** Start Source text **

Marco Faella 00:14:42 And, uh, and so, I mean, it was interesting because then this guy went into a very deep debugging of the issue and, uh, it was very a capable debugger. He could find the source for, for these lag. And he, I think he posted some, uh, some bug report on windows and I think maybe they’re working on it or maybe they already fixed it. I don’t know. But, uh, that’s, that’s a very simple example of something that we all interact with. And, um, perhaps we’re used to it, we’re used to having to wait a couple of seconds, uh, to get that menu, but it, it shouldn’t be like that. I mean, there’s no reason why a modern, uh, I don’t know, S eight core, uh, five gigahertz machine. Should have you, uh, wait a couple of seconds to, to show a list of 10 items or 20 items.
Felienne 00:15:40 Yeah, well actually, um, well, I, you said in the beginning, that’s a time efficiency might be and, and an easy thing to measure. However, I do think it’s, it’s more complicated than it used to be. And not as you got me thinking of this context menu, uh, I also recently was wondering why it was so slow. And then I realized that one of the reasons it’s slow is that if you are connected to Dropbox, then Dropbox will go through the internet to see if you’re actually connected. And if you are, you get extra elements in your context menu, you get like share this link on Dropbox or stuff like that. So something where we might think, Oh, this is a local operation and the operating system should be able to do this really quickly. Oftentimes nowadays there’s also some network connectivity in places where you don’t necessarily expected. So maybe time efficiency used to be easy because you could just look at your first boat and sort of count the number of iterations in your for-loop. But now that we have async await. So I think from my perspective, time efficiency was easier in the old days than it is now. Do you agree? And this is something that’s a book also talks about the differences between measuring efficiency in your own code base and having stuff in different places.

** End Source text **
** Start Data extract **

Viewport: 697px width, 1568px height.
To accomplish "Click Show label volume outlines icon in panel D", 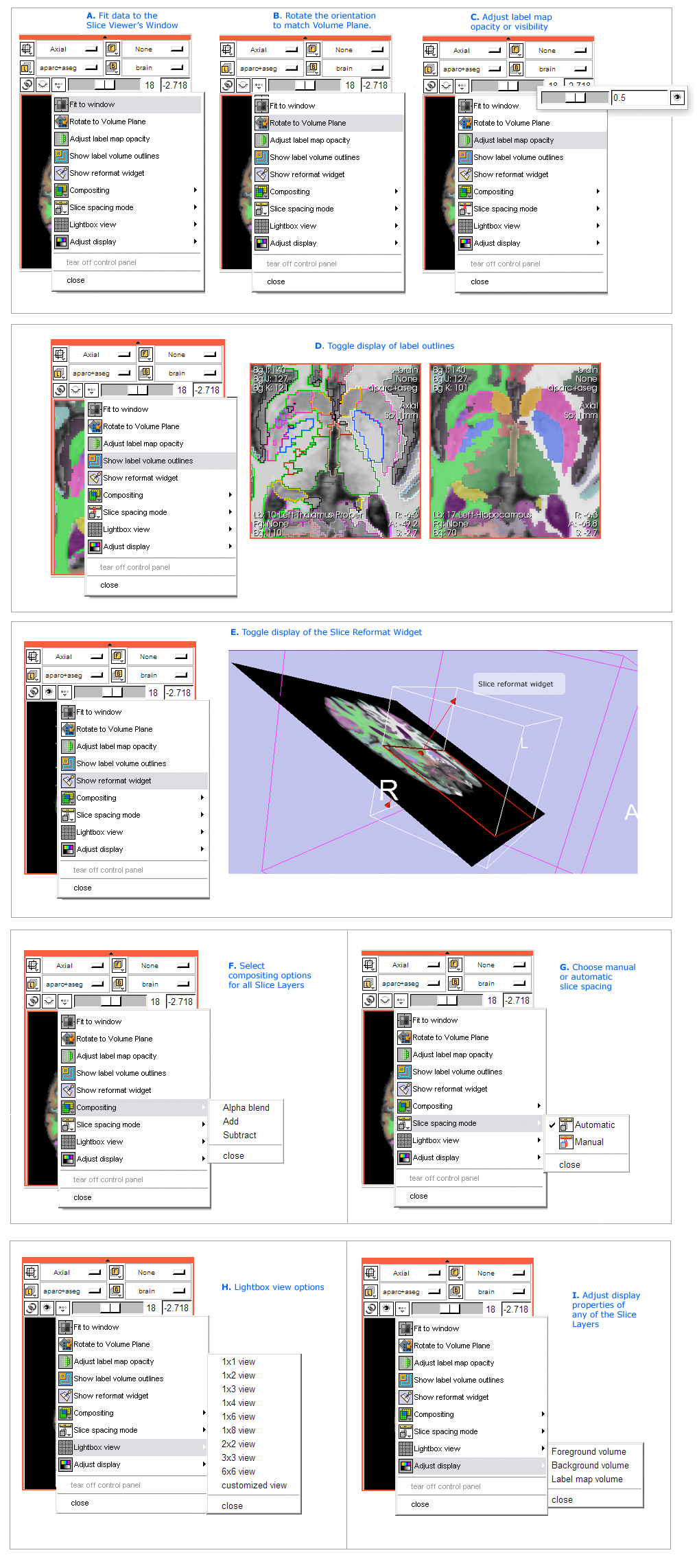I will (x=95, y=461).
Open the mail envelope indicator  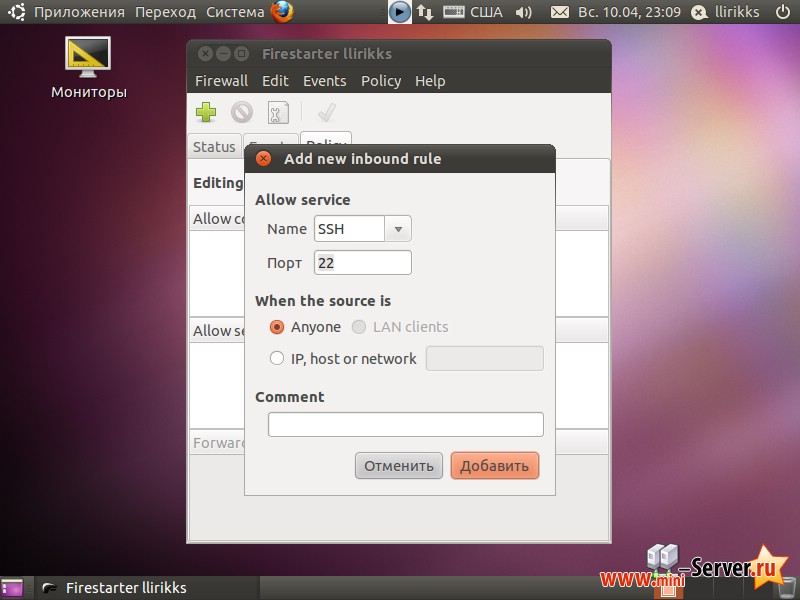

** End Data extract **

* **Challenge**:
Reproduce the stretch of the software speed transcript from "Marco Faella 00:14:42" through "or 20 items.", with "machine" changed to "computer".

* **Expected answer**:
Marco Faella 00:14:42 And, uh, and so, I mean, it was interesting because then this guy went into a very deep debugging of the issue and, uh, it was very a capable debugger. He could find the source for, for these lag. And he, I think he posted some, uh, some bug report on windows and I think maybe they’re working on it or maybe they already fixed it. I don’t know. But, uh, that’s, that’s a very simple example of something that we all interact with. And, um, perhaps we’re used to it, we’re used to having to wait a couple of seconds, uh, to get that menu, but it, it shouldn’t be like that. I mean, there’s no reason why a modern, uh, I don’t know, S eight core, uh, five gigahertz computer. Should have you, uh, wait a couple of seconds to, to show a list of 10 items or 20 items.